Since the exposure time for the degraded condition existed more than 30 days, the estimated likelihood rating for the postulated fire event was determined to be 1E-7 per reactor year.

The inspectors determined that the recovery actions in the isolation condenser room could be successfully implemented since this room had high ceiling and the location for manual operation of the safe shutdown path valve was 17 feet away from the penetration seal. Therefore, credit was given for implementation of the alternative shutdown strategy. Based upon the inspectors evaluation of the Fire Protection SDP using these inputs, the finding was determined to be Green.

Enforcement. Unit 2 and 3 License Nos. DPR-19 and DPR-25 require that the licensee shall implement and maintain in effect all provisions of the approved fire protection program as described in the Updated Final Safety Analysis Report (UFSAR).

Section 9.5.1, Fire Protection System, of the UFSAR states, in part, that the design bases and system descriptions are described in the Dresden Fire Protection Reports.

Dresden Fire Protection Report Volume 1, Updated Fire Hazards Analysis, Section 2.3.1.3, states, in part, that fire penetration seals provided in fire barriers are documented on the F-drawings (Drawings F-41 through F-196, F-353 and F-457) and in penetration details for mechanical penetration seals. The F-drawings and penetration details require a minimum of 8 inches of ceramic fire blanket to establish a 3-hour rated fire barrier. Contrary to the above 31Transco type M-2 and 3 Transco type M-13 mechanical penetration seals had less than the 8 inches of ceramic fire blanket.

Because the degraded penetration seals were of very low safety significance and have been entered into the licensees corrective action program in numerous condition reports (including CR 143871), this violation is being treated as a Non-Cited Violation (NCV 50-237/50-249/03-006-05), consistent with Section VI.A of the NRC Enforcement Policy.

4OA4 Cross-Cutting Issues Section 4OA2 of this report describes ineffective corrective actions implemented by the licensee in resolving cracks associated with both Unit 2 and 3 main steam isolation valve manifold blocks and accumulators. As noted in 4OA2, the licensee discovered the tenth crack with the 1A MSIV on March 29, 2003, while troubleshooting leakage from the drywell pneumatic system.

Section 71111.14 describes the licensees failure to follow a procedure during power ascension which resulted in the operators inadvertently exceeding the technical specification for reactor steam dome pressure of 1005 on May 12, 2003.

23 Enclosure

4OA6 Meetings

.1 Exit Meeting The inspectors presented the inspection results to Mr.
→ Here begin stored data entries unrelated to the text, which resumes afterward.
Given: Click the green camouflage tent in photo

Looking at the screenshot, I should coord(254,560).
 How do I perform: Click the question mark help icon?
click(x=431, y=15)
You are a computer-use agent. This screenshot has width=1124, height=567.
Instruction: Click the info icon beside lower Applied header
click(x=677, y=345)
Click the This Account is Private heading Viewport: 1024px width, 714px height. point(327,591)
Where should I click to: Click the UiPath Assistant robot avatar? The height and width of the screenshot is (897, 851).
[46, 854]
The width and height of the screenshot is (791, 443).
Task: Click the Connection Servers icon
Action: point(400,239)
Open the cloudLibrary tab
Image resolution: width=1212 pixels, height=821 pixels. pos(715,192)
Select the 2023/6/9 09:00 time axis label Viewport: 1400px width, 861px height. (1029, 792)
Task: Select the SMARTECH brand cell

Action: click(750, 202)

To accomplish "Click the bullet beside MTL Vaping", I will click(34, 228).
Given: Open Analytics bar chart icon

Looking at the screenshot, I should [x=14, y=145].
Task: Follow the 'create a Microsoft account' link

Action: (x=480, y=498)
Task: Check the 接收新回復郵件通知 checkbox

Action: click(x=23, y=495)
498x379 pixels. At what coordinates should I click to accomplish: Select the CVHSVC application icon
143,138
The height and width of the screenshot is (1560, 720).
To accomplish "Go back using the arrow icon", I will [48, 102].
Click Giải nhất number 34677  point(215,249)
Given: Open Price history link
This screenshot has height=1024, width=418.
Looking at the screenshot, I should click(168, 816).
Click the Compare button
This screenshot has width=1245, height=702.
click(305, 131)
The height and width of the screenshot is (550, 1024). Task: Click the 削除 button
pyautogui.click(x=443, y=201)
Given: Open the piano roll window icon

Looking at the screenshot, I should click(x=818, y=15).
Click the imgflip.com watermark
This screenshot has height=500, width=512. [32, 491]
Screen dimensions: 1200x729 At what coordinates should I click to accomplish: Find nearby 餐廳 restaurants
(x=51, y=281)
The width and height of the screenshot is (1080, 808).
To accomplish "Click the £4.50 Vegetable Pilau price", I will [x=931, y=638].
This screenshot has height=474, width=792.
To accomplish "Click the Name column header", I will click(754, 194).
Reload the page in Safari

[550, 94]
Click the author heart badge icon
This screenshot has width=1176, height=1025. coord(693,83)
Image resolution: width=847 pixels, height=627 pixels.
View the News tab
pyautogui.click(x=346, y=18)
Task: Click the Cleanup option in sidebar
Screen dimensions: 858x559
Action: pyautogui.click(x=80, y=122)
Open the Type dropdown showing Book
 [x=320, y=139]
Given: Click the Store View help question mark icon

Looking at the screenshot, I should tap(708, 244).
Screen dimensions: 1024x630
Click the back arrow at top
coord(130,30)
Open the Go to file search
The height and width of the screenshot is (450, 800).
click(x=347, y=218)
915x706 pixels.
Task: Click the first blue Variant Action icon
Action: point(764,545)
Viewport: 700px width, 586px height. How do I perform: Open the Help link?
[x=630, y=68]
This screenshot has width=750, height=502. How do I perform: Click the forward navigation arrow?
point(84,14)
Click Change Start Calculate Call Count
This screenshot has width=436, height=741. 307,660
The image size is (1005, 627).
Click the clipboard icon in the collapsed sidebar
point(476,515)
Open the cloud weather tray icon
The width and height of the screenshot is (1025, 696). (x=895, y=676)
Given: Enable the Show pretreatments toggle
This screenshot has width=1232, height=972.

R. Hovey and other members of the licensees staff on June 24, 2003. The inspectors asked the licensee whether any materials examined during the inspection should be considered proprietary. No proprietary information was identified.

.2 Interim Exit Meetings

  • Safeguards Inspection with Ms. V. Gengler on April 11, 2003.
  • Radiation Protection inspection with Mr. J. Henry on May 16, 2003.
  • Operator Licensing Requalification with Mr. R. Rybak on June 27, 2003.

4OA7 Licensee-Identified Violations The following violations of very low significance were identified by the licensee and are violations of NRC requirements which meet the criteria of Section VI of the NRC Enforcement Manual, NUREG-1600, for being dispositioned as NCVs.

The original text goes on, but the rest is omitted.